What you should do: Set down all of the records word for word.

Entries provided:

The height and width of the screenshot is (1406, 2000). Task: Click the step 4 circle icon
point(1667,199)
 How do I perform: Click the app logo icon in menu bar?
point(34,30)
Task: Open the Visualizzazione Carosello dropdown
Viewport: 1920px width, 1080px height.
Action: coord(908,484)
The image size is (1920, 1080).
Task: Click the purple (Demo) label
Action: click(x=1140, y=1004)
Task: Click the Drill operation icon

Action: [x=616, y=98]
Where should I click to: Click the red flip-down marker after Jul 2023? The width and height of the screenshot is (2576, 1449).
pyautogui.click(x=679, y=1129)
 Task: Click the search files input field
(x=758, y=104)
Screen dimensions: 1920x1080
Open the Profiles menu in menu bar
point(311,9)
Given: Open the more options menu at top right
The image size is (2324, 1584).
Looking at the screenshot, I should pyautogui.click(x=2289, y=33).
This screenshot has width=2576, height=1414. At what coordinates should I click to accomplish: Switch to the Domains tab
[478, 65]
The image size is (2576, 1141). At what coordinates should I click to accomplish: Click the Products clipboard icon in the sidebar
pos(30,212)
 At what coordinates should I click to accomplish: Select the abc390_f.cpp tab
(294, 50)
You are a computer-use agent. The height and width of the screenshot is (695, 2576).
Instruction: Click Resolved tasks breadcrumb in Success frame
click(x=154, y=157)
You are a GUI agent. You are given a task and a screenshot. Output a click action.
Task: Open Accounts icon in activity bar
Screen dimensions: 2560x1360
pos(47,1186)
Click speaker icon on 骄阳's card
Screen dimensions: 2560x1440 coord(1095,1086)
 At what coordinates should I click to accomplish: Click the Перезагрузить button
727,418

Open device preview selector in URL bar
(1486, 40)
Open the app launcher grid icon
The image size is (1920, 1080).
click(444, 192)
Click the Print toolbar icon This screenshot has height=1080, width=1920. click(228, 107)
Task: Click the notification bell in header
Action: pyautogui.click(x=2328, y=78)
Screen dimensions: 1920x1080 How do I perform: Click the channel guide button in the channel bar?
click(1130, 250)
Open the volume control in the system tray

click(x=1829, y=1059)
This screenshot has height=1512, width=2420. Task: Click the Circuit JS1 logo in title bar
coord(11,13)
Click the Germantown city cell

Written solution:
The height and width of the screenshot is (1406, 2000). Task: Click the step 4 circle icon
point(1667,199)
 How do I perform: Click the app logo icon in menu bar?
point(34,30)
Task: Open the Visualizzazione Carosello dropdown
Viewport: 1920px width, 1080px height.
Action: coord(908,484)
The image size is (1920, 1080).
Task: Click the purple (Demo) label
Action: click(x=1140, y=1004)
Task: Click the Drill operation icon

Action: [x=616, y=98]
Where should I click to: Click the red flip-down marker after Jul 2023? The width and height of the screenshot is (2576, 1449).
pyautogui.click(x=679, y=1129)
 Task: Click the search files input field
(x=758, y=104)
Screen dimensions: 1920x1080
Open the Profiles menu in menu bar
point(311,9)
Given: Open the more options menu at top right
The image size is (2324, 1584).
Looking at the screenshot, I should pyautogui.click(x=2289, y=33).
This screenshot has width=2576, height=1414. At what coordinates should I click to accomplish: Switch to the Domains tab
[478, 65]
The image size is (2576, 1141). At what coordinates should I click to accomplish: Click the Products clipboard icon in the sidebar
pos(30,212)
 At what coordinates should I click to accomplish: Select the abc390_f.cpp tab
(294, 50)
You are a computer-use agent. The height and width of the screenshot is (695, 2576).
Instruction: Click Resolved tasks breadcrumb in Success frame
click(x=154, y=157)
You are a GUI agent. You are given a task and a screenshot. Output a click action.
Task: Open Accounts icon in activity bar
Screen dimensions: 2560x1360
pos(47,1186)
Click speaker icon on 骄阳's card
Screen dimensions: 2560x1440 coord(1095,1086)
 At what coordinates should I click to accomplish: Click the Перезагрузить button
727,418

Open device preview selector in URL bar
(1486, 40)
Open the app launcher grid icon
The image size is (1920, 1080).
click(444, 192)
Click the Print toolbar icon This screenshot has height=1080, width=1920. click(228, 107)
Task: Click the notification bell in header
Action: pyautogui.click(x=2328, y=78)
Screen dimensions: 1920x1080 How do I perform: Click the channel guide button in the channel bar?
click(1130, 250)
Open the volume control in the system tray

click(x=1829, y=1059)
This screenshot has height=1512, width=2420. Task: Click the Circuit JS1 logo in title bar
coord(11,13)
Click the Germantown city cell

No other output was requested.